T. Morato1, K. Ø. Kvile1, G. H. Taranto1, F. Tempera1, B. E. Narayanaswamy2, D. Hebbeln3, G. M. Menezes1, C. Wienberg3, R. S. Santos1, and T. J. Pitcher1,4 T. Morato et al.
  • 1Centre of IMAR of the University of the Azores, Departamento de Oceanografia e Pescas and LARSyS Associated Laboratory, Universidade dos Açores, 9901-382 Horta, Portugal
  • 2SAMS, Scottish Association for Marine Science, Scottish Marine Institute, Oban, Argyll, Scotland
  • 3MARUM, Center for Marine Environmental Sciences, University of Bremen, Leobener Straße, 28359 Bremen, Germany
  • 4Fisheries Centre, University of British Columbia, Vancouver, Canada

Abstract. This work aims at characterising the seamount physiography and biology in the OSPAR Convention limits (north-east Atlantic Ocean) and Mediterranean Sea. We first inferred potential abundance, location and morphological characteristics of seamounts, and secondly, summarized the existing biological, geological and oceanographic in situ research, identifying examples of well-studied seamounts.
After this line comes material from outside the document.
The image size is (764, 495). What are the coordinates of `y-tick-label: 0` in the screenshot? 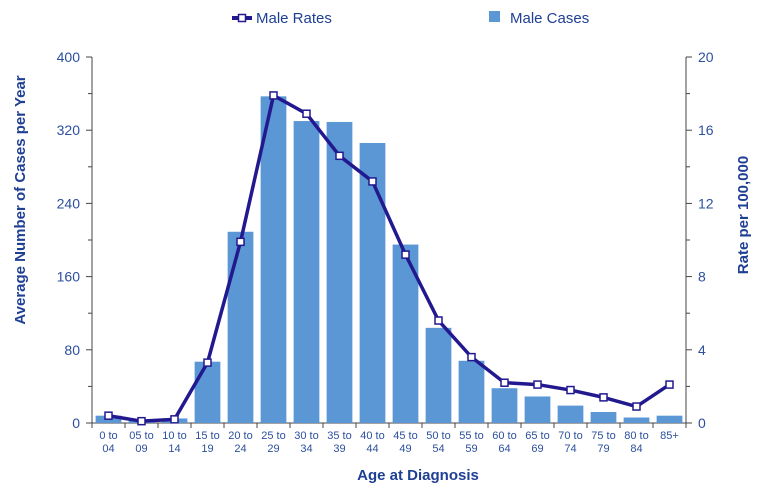 It's located at (76, 423).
Our study showed that the seamount population in the OSPAR area (north-east Atlantic) and in the Mediterranean Sea is large with around 557 and 101 seamount-like features, respectively. Similarly, seamounts occupy large areas of about 616 000 km2 in the OSPAR region and of about 89 500 km2 in the Mediterranean Sea. The presence of seamounts in the north-east Atlantic has been known since the late 19th century, but overall knowledge regarding seamount ecology and geology is still relatively poor. Only 37 seamounts in the OSPAR area (3.5% of all seamounts in the region), 22 in the Mediterranean Sea (9.2% of all seamounts in the region) and 25 in the north-east Atlantic south of the OSPAR area have in situ information. Seamounts mapped in both areas are in general very heterogeneous, showing diverse geophysical characteristics. These differences will likely affect the biological diversity and production of resident and associated organisms.